Hanuka Bayramı kutlamasından bir hafta sonra İsviçre’de görüşmeler yapıldı, Türkiye-İsrail ilişkilerinin normalleşmesi için atılan adımlar daha belirgin hâle geldi. Bu da akıllara, “2015 yılında yaşanan ‘ilk’ler Türkiye-İsrail ilişkilerine olumlu zemin hazırlama gayret miydi?” sorusunu getirdi. Aynı soruyu Hanuka Bayramı organizasyonunun fikir babası Şalom Gazetesi Genel Yayın Yönetmeni İvo Molinas’a sorduk. Cevabı çok netti: “Hayır, buna kesinlikle inanmıyorum. Bu konuda en doğruyu söyleyecek kişi benim. Zaten İsviçre’de görüşme olacağından da haberim yoktu. Böyle bir dostluk çalışmasının olduğunu bilmiyordum. Çok büyük, çok da güzel bir tesadüf oldu. Ben yıllardır gerçekleştirmek istediğimiz hayalimiz için girişimde bulundum. Ortaköy’deki o fotoğrafın Türkiye’ye katacağı imajın bir karşılığı yok. Dolayısıyla bu STK’ların, politikacıların karşılıklı hoşgörü laflarının havada kalmayıp bir anlamda cisimleştiğini gösterir. Böyle bir programa devlet erkânının katılması önemliydi. Demek ki Müslüman bir ülkede de oluyormuş.”

Antisemitizmde şampiyon Türkiye

2015’te birtakım tabular yıkılmış olsa da Türkiye Cumhuriyeti antisemitizmde hâlâ şampiyon. 2014’te benzer bir araştırmayı toplam 102 ülkeyi kapsayacak şekilde yaparak antisemitizm oranlarını ilk kez bilimsel verilerle ortaya koyan ADL (İftira ve İnkâr ile Mücadele Birliği) geçen yıl sadece 19 ülkeyi araştırma kapsamına aldı.

Amerika, Arjantin, Batı ve Doğu Avrupa’nın önemli ülkeleri ile İran’ın da yer aldığı sıralamada Türkiye en yüksek antisemitizm oranına sahip çıktı. Onu yüzde 67 ile Yunanistan, yüzde 60 ile İran takip ediyor.

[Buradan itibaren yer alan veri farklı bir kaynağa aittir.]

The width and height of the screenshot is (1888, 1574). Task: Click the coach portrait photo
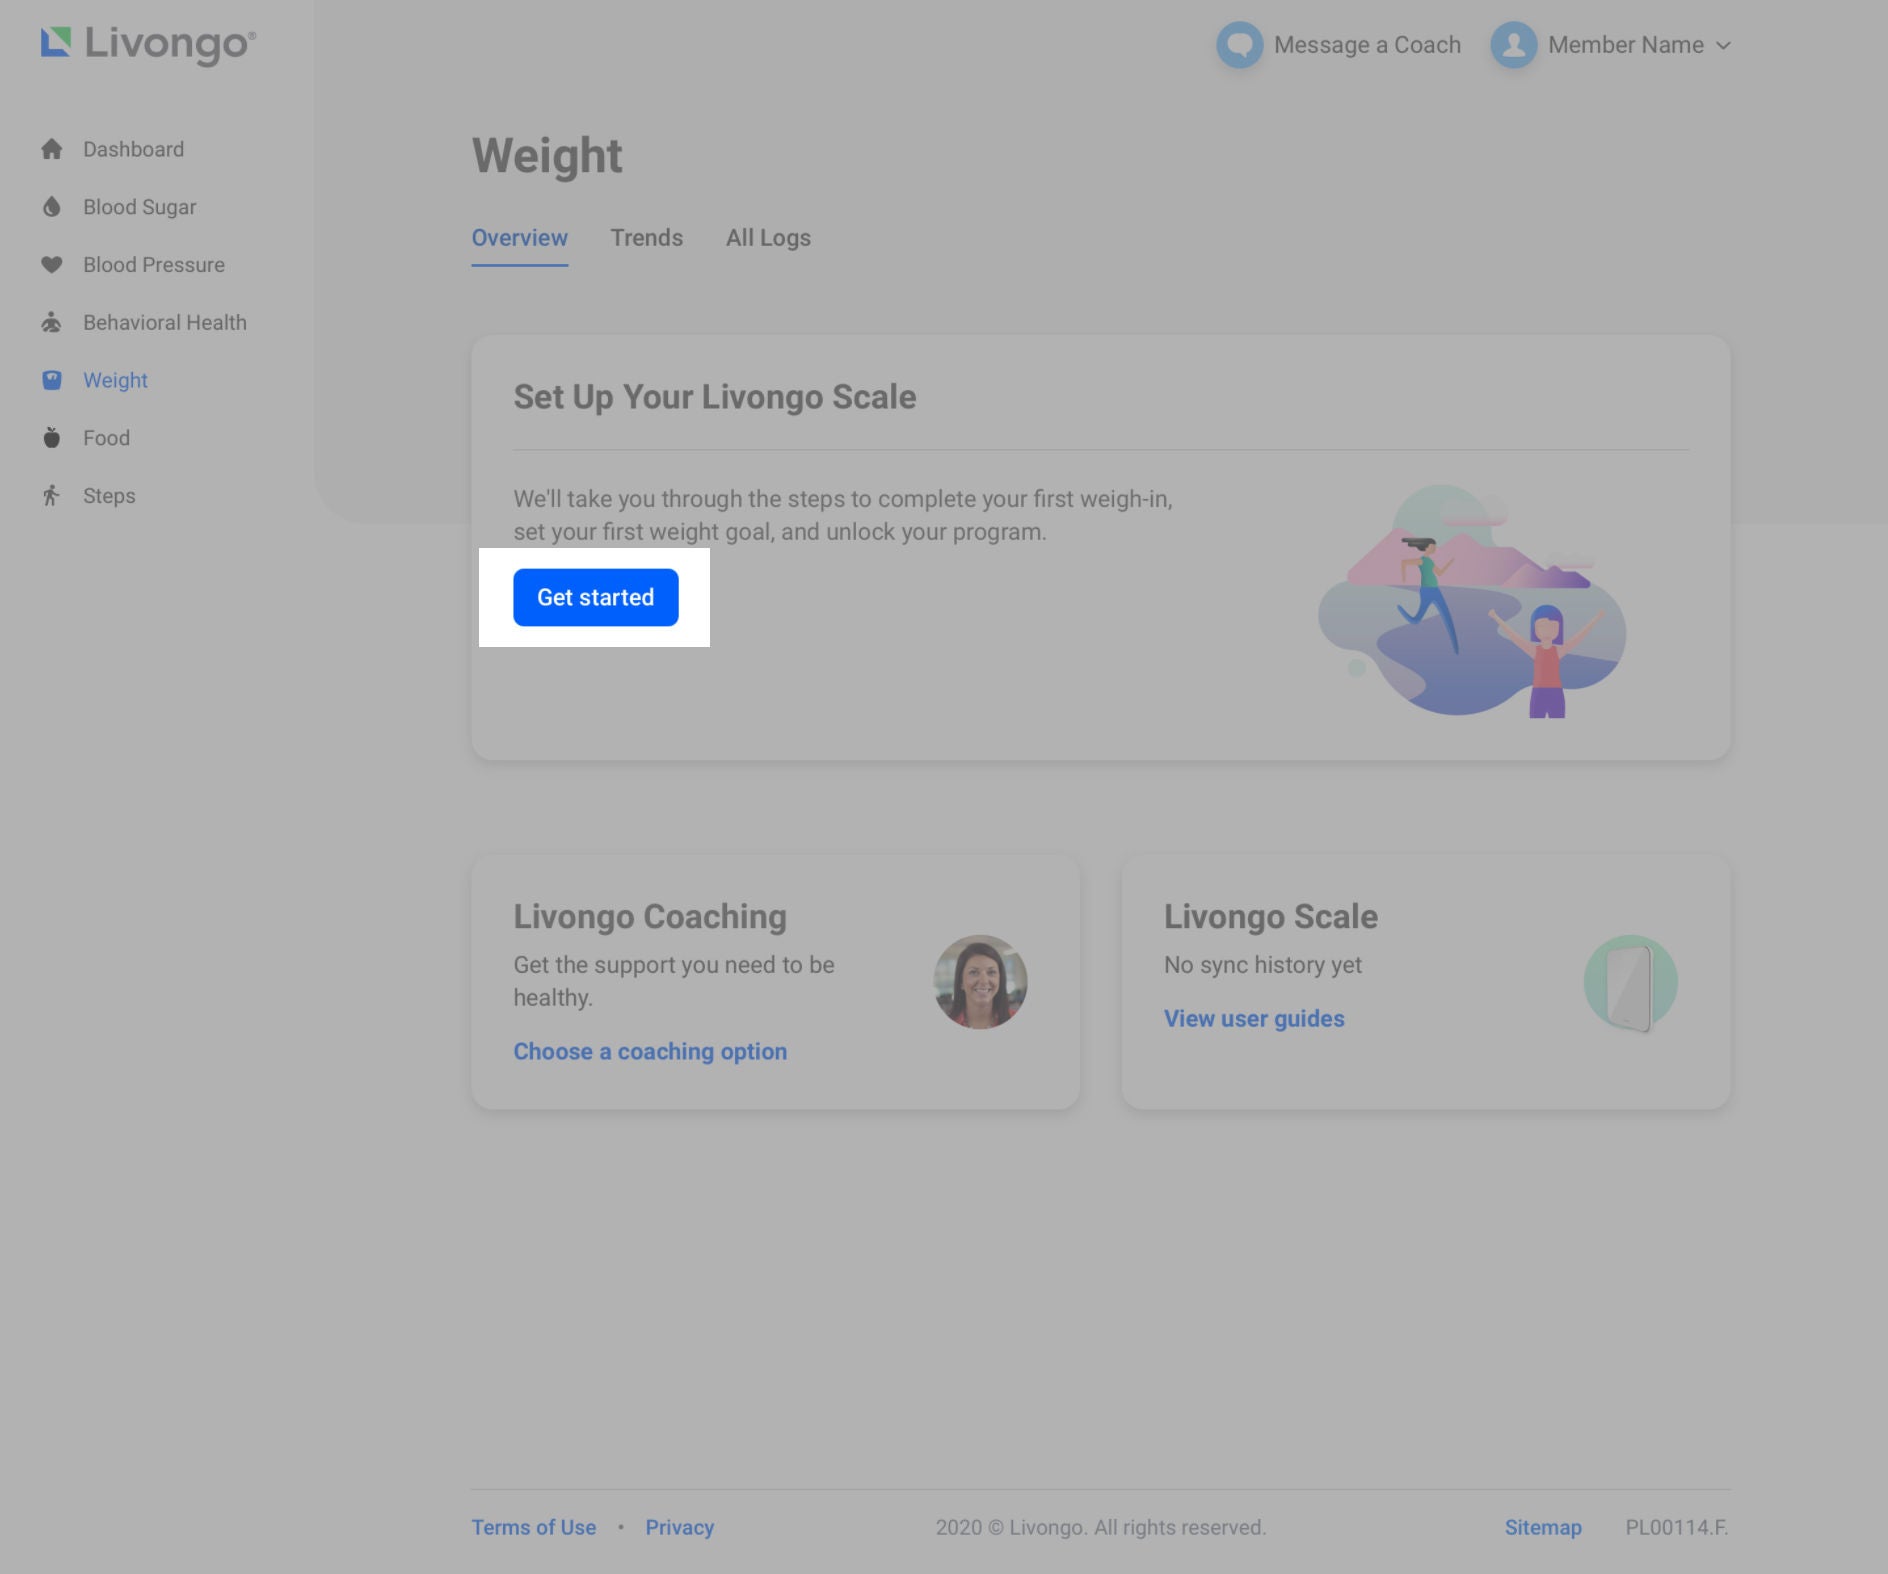pos(980,982)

Rapora göre, Türkiye’de antisemitizm, geçen yıl yüzde 69 seviyesindeyken bu yıl iki puan artmış durumda. İki yılın oranlarının karşılaştırmasına göre, antisemitizmin önemli ölçüde artış gösterdiği diğer ülkeler şunlar: Romanya (yüzde 35’ten 47’ye), İtalya (yüzde 20’den 29’a), Hollanda (yüzde 5’ten 11’e), İran (yüzde 56’dan 60’a) ve İngiltere (yüzde 8’den 12’ye).

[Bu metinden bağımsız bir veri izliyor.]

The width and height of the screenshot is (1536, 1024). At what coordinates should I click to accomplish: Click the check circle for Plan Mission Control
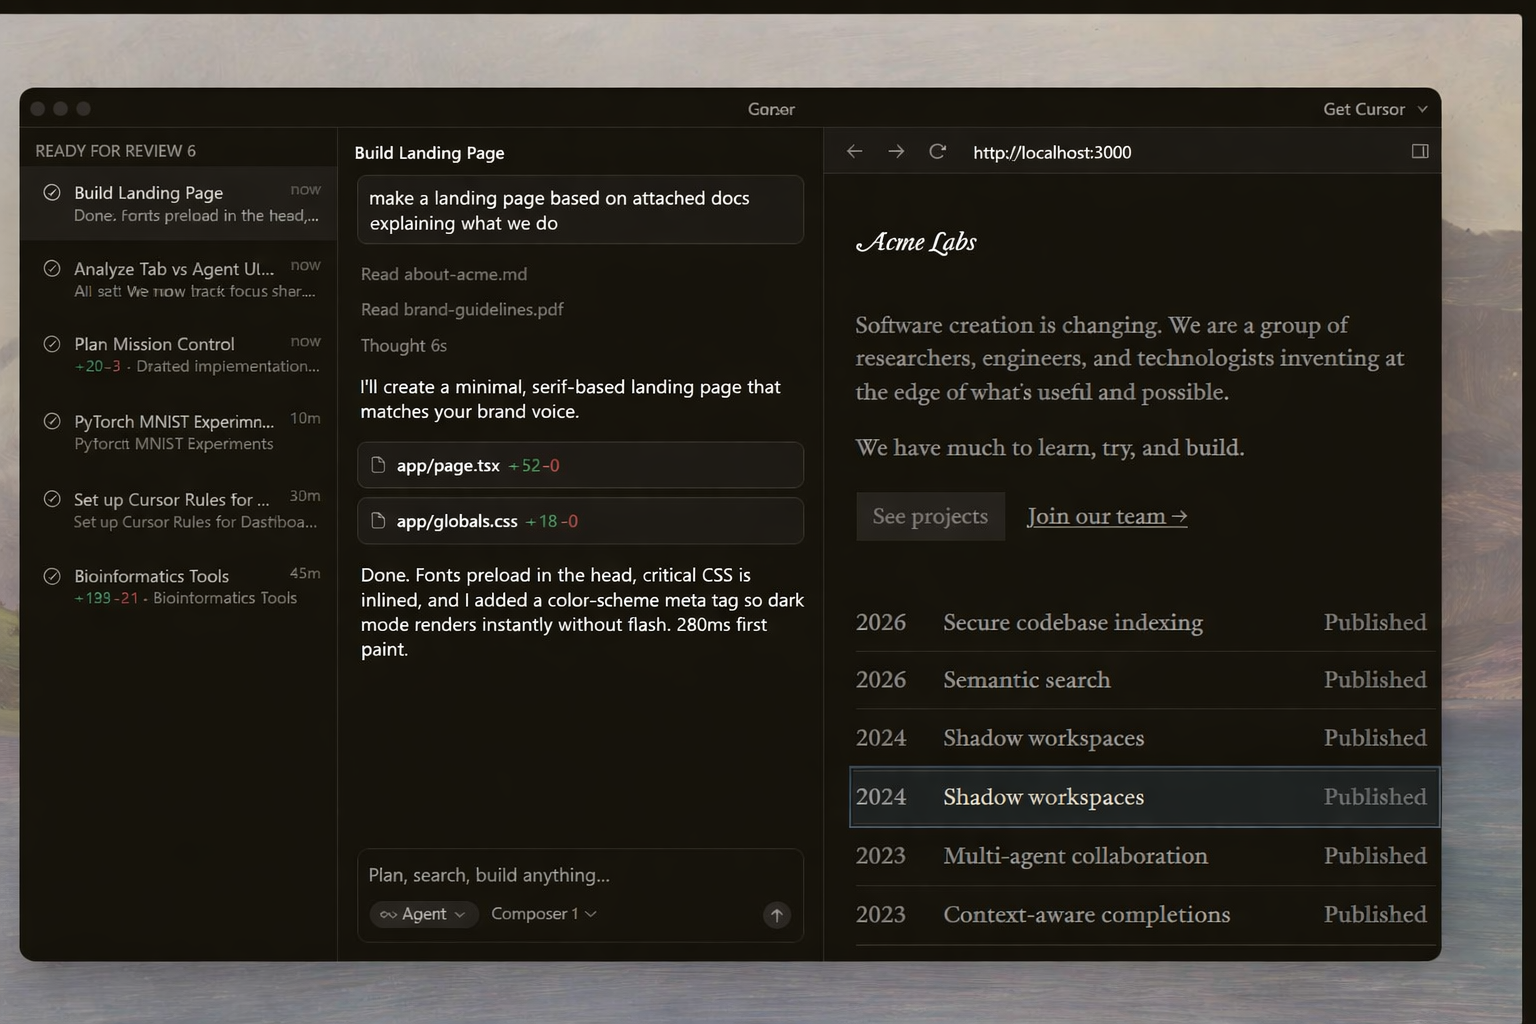52,344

Araştırmanın nasıl yapıldığı da ayrıca dikkat çekici. Bir kişiyi ‘antisemit’ olarak nitelendirmek için ankete katılan kişinin Yahudilerle ilgili on bir adet kalıplaşmış yargının yarıdan fazlasına ‘büyük ihtimalle doğru’ cevabı verip vermediğine bakıldı. Yargılar arasında, “Yahudiler İsrail’e yaşadıkları ülkeden daha bağlıdır. Yahudiler iş dünyasında çok fazla güce sahiptir. Yahudiler kendilerini diğer insanlardan üstün görür. Yahudiler dünyadaki savaşların çoğundan sorumludur” gibi ifadeler yer alıyor.